▶ **Task description**: Rewrite all of the data below with "sidebar" replaced by "side panel" and everything else unchanged, leaving out the pictures.

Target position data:
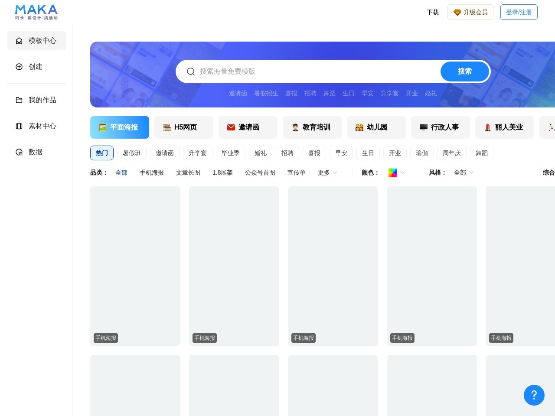Image resolution: width=555 pixels, height=416 pixels.
Task: Select the 热门 filter tag
Action: pyautogui.click(x=102, y=153)
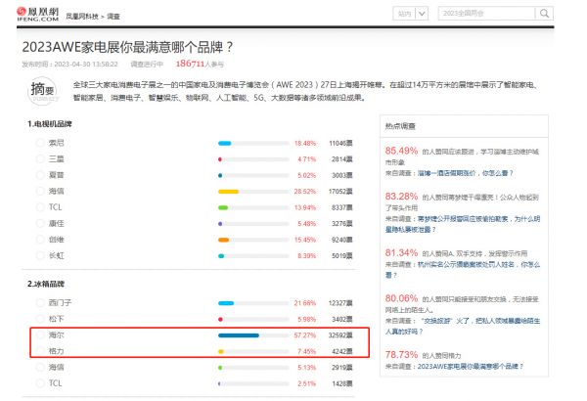Click the 摘要 summary badge
587x401 pixels.
point(42,91)
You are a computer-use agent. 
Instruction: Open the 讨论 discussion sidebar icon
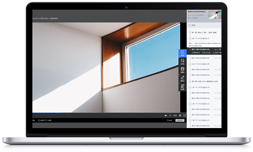pos(182,62)
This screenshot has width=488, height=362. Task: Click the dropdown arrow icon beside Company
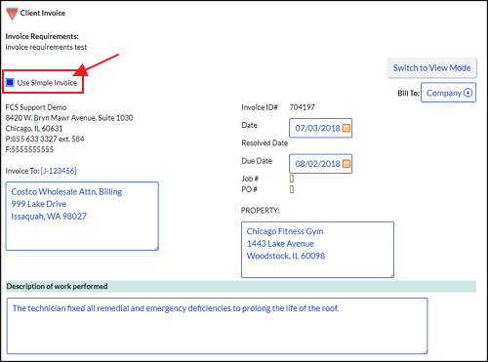tap(468, 93)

▶ **Answer for the task**:
Image resolution: width=555 pixels, height=416 pixels.
Task: Select the 热门 filter tag
Action: pyautogui.click(x=102, y=153)
Click the 摘要 summary badge
587x401 pixels.
point(42,91)
You are a computer-use agent. 
Instruction: Open the 讨论 discussion side panel icon
pos(182,62)
This screenshot has width=488, height=362. Task: Click the dropdown arrow icon beside Company
tap(468, 93)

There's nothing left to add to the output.